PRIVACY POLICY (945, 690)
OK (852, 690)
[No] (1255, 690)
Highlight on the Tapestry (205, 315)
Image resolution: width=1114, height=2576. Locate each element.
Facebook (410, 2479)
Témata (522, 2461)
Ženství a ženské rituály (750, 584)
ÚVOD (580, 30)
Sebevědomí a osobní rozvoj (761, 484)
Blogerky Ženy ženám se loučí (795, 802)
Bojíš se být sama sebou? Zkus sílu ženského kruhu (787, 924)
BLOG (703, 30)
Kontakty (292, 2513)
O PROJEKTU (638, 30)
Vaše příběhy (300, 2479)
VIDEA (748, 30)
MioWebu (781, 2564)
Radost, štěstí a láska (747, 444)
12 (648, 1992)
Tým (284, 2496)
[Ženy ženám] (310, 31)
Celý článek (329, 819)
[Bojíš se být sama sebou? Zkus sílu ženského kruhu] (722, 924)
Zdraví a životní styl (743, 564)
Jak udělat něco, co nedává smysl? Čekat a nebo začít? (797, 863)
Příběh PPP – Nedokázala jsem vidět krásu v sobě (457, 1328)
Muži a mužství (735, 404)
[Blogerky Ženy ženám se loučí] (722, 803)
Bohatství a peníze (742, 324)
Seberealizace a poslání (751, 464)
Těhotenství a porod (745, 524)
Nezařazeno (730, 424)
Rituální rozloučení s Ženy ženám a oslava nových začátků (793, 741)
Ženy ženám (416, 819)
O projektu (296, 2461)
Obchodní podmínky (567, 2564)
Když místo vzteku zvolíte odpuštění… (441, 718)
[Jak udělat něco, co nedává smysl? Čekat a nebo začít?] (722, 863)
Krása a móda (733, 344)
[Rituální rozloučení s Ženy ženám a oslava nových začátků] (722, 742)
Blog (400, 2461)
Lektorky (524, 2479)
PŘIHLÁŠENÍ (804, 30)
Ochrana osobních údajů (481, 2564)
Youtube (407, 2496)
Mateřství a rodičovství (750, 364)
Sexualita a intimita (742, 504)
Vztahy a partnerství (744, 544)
■ ■ ■ ■ ■
BRIEF
Return the listing above in its entirety, word for word.

ANSWER AREA
PRIVACY POLICY (945, 690)
OK (852, 690)
[No] (1255, 690)
Highlight on the Tapestry (205, 315)
Image resolution: width=1114, height=2576. Locate each element.
Facebook (410, 2479)
Témata (522, 2461)
Ženství a ženské rituály (750, 584)
ÚVOD (580, 30)
Sebevědomí a osobní rozvoj (761, 484)
Blogerky Ženy ženám se loučí (795, 802)
Bojíš se být sama sebou? Zkus sílu ženského kruhu (787, 924)
BLOG (703, 30)
Kontakty (292, 2513)
O PROJEKTU (638, 30)
Vaše příběhy (300, 2479)
VIDEA (748, 30)
MioWebu (781, 2564)
Radost, štěstí a láska (747, 444)
12 (648, 1992)
Tým (284, 2496)
[Ženy ženám] (310, 31)
Celý článek (329, 819)
[Bojíš se být sama sebou? Zkus sílu ženského kruhu] (722, 924)
Zdraví a životní styl (743, 564)
Jak udělat něco, co nedává smysl? Čekat a nebo začít? (797, 863)
Příběh PPP – Nedokázala jsem vidět krásu v sobě (457, 1328)
Muži a mužství (735, 404)
[Blogerky Ženy ženám se loučí] (722, 803)
Bohatství a peníze (742, 324)
Seberealizace a poslání (751, 464)
Těhotenství a porod (745, 524)
Nezařazeno (730, 424)
Rituální rozloučení s Ženy ženám a oslava nových začátků (793, 741)
Ženy ženám (416, 819)
O projektu (296, 2461)
Obchodní podmínky (567, 2564)
Když místo vzteku zvolíte odpuštění… (441, 718)
[Jak udělat něco, co nedává smysl? Čekat a nebo začít?] (722, 863)
Krása a móda (733, 344)
[Rituální rozloučení s Ženy ženám a oslava nových začátků] (722, 742)
Blog (400, 2461)
Lektorky (524, 2479)
PŘIHLÁŠENÍ (804, 30)
Ochrana osobních údajů (481, 2564)
Youtube (407, 2496)
Mateřství a rodičovství (750, 364)
Sexualita a intimita (742, 504)
Vztahy a partnerství (744, 544)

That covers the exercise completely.